Exercise description » Please transcribe, word for word, the stretch of the jeweler profile below from "Phoenix Jeweler Alex" through "but found metals.".

Passage given »

━━━━

Phoenix Jeweler Alex Ozers of From the Reliquary on Choosing Aesthetics Over Narrative

Meet the creative behind From the Reliquary.EXPAND
Meet the creative behind From the Reliquary.
Alex Ozers

Every other year, New Times puts the spotlight on Phoenix's creative forces — painters, dancers, designers, and actors. Leading up to the release of Best of Phoenix, we're taking a closer look at 100 more. Welcome to the 2016 edition of 100 Creatives. Up today is 70. Alex Ozers.

Alex Ozers pursued painting, but found metals.

It was while studying the former at Arizona State University that he took a metal sculpture class that changed the course of the Apache Junction-raised artist's career. "With painting, it felt like I had a responsibility to really say something, like philosophical or whatever," Ozers says. "Jewelry is really more concentrated on aesthetics than narrative, and I enjoy that."

Now 32 and based in Phoenix, he's the creative force behind jewelry company From the Reliquary, making wearable art that melds minimal and statement-making styles. Brass and copper pair off for dangling earrings, their hammered texture adding visual interest and color distinctly desert inspired. Stones such as amethyst dot draping necklaces, and domed sterling silver stretches like a shield.

━━━━

Data extract »
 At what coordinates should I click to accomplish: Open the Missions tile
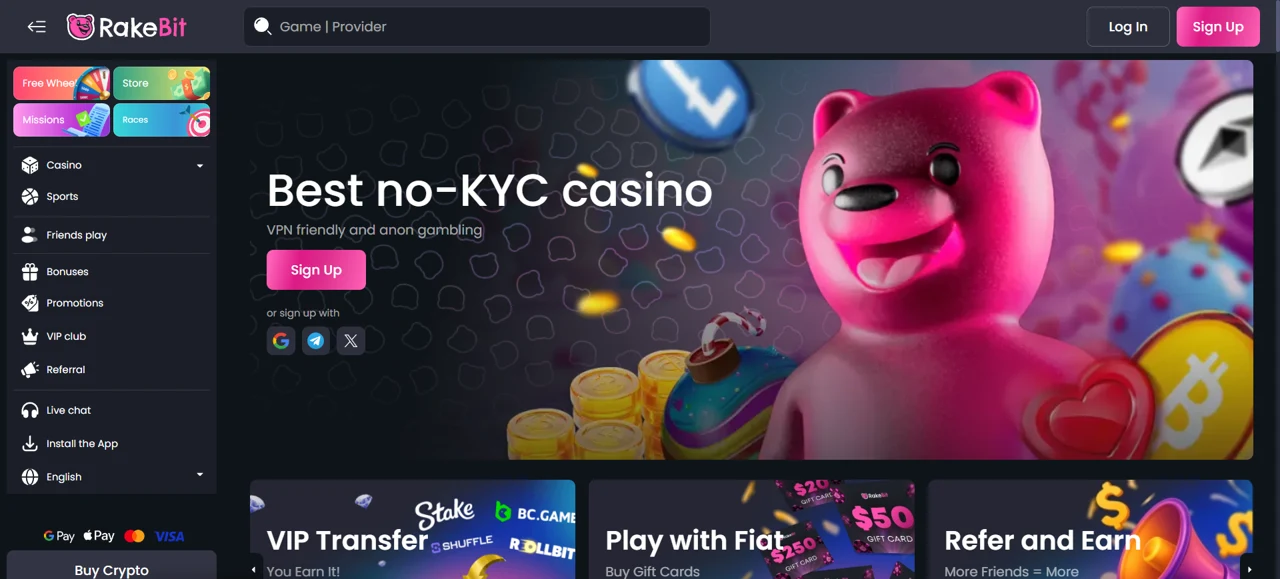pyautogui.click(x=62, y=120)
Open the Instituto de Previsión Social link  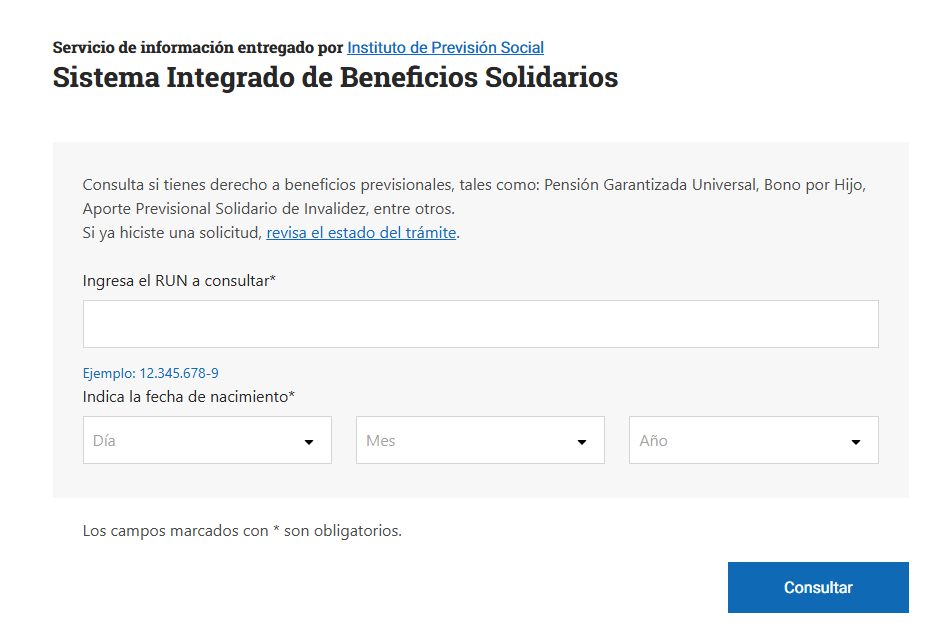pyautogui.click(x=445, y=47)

━━━━

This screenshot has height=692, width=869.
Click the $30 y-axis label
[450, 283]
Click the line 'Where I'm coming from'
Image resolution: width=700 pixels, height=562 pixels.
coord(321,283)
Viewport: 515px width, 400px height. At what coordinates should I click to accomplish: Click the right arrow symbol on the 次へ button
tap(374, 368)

━━━━

Full solution »
Phoenix Jeweler Alex Ozers of From the Reliquary on Choosing Aesthetics Over Narrative

Meet the creative behind From the Reliquary.EXPAND
Meet the creative behind From the Reliquary.
Alex Ozers

Every other year, New Times puts the spotlight on Phoenix's creative forces — painters, dancers, designers, and actors. Leading up to the release of Best of Phoenix, we're taking a closer look at 100 more. Welcome to the 2016 edition of 100 Creatives. Up today is 70. Alex Ozers.

Alex Ozers pursued painting, but found metals.